BEGIN Data for review

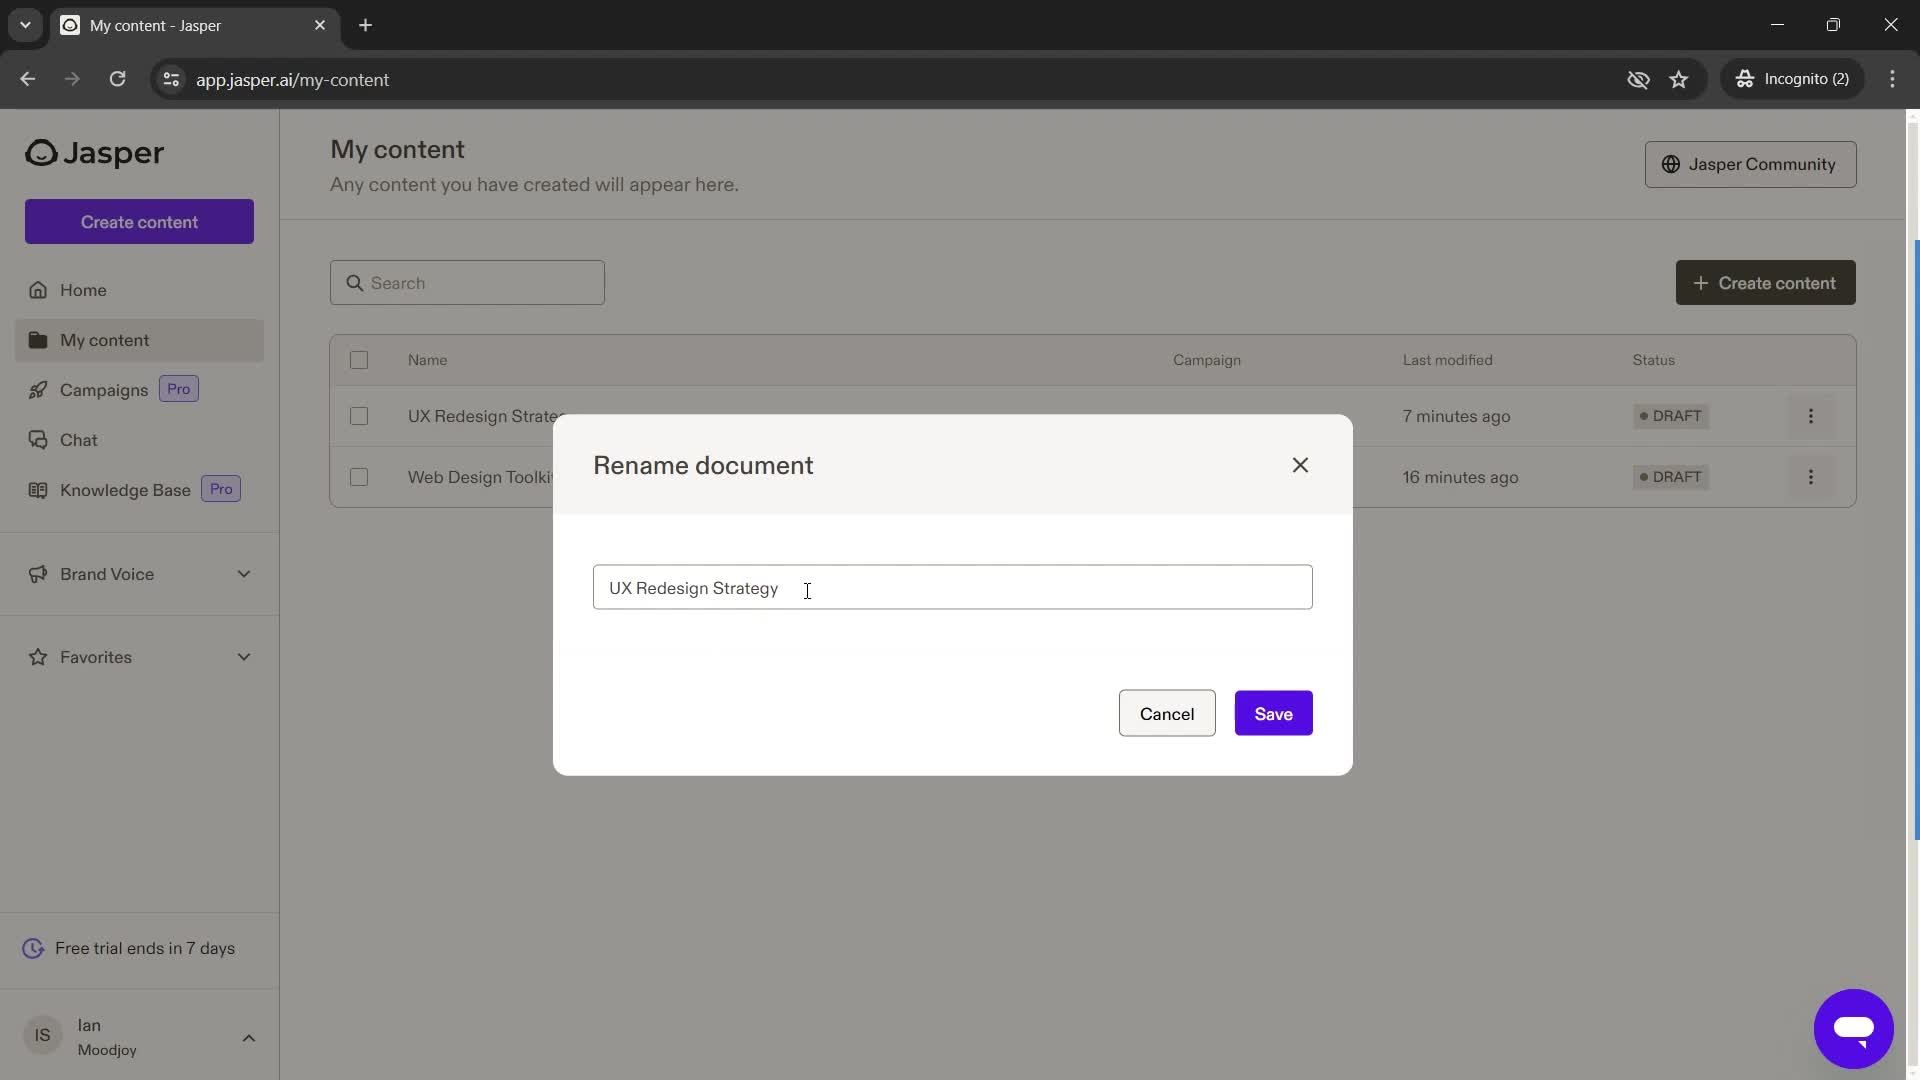
Task: Navigate to Campaigns section
Action: tap(103, 390)
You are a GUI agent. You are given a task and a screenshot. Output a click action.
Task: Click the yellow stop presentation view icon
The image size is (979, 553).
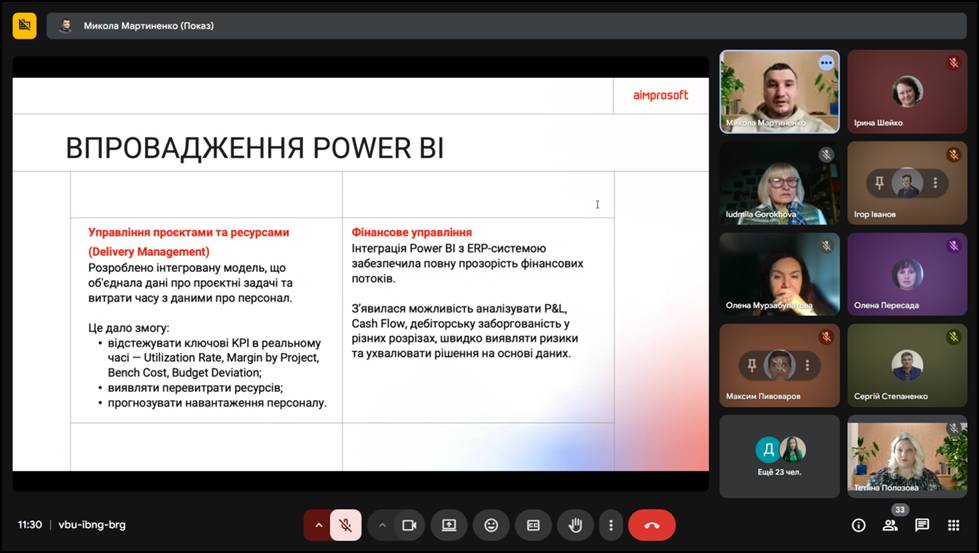pyautogui.click(x=25, y=25)
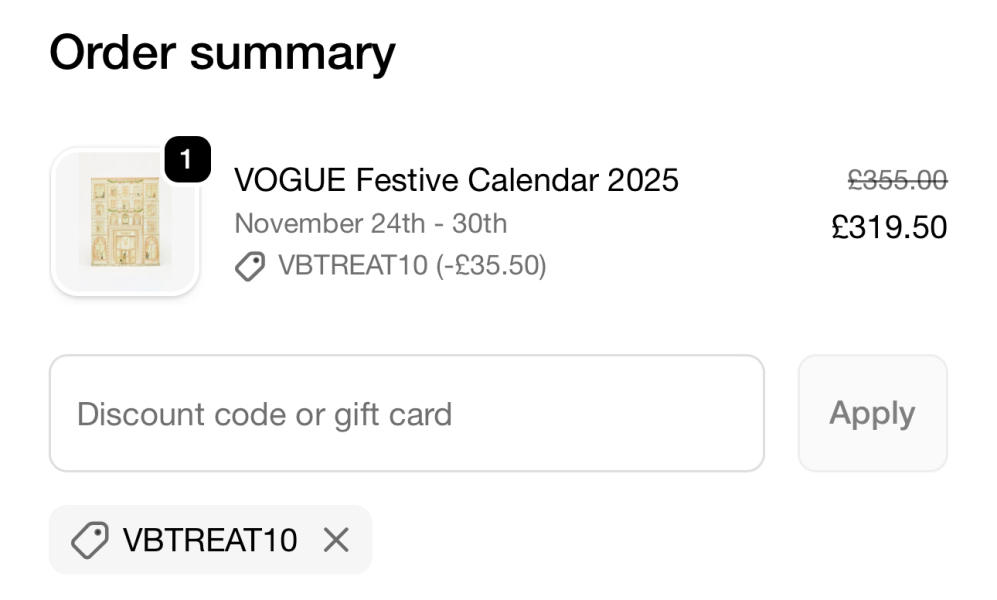Click the tag icon beside VBTREAT10 discount line
This screenshot has height=600, width=997.
pyautogui.click(x=252, y=266)
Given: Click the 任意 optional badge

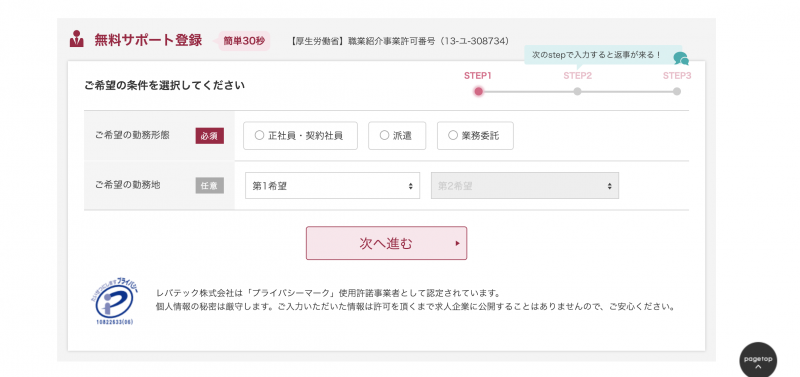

END Data for review

[Task to complete] Copy exactly, and copy only, the lines from the one bearing "You are a GUI" through the closing line of the material, with both ends kept and pictures removed.

[Answer box]
You are a GUI agent. You are given a task and a screenshot. Output a click action.
Task: Click the yellow stop presentation view icon
The image size is (979, 553).
pyautogui.click(x=25, y=25)
Click the tag icon beside VBTREAT10 discount line
This screenshot has height=600, width=997.
pyautogui.click(x=252, y=266)
Given: Click the 任意 optional badge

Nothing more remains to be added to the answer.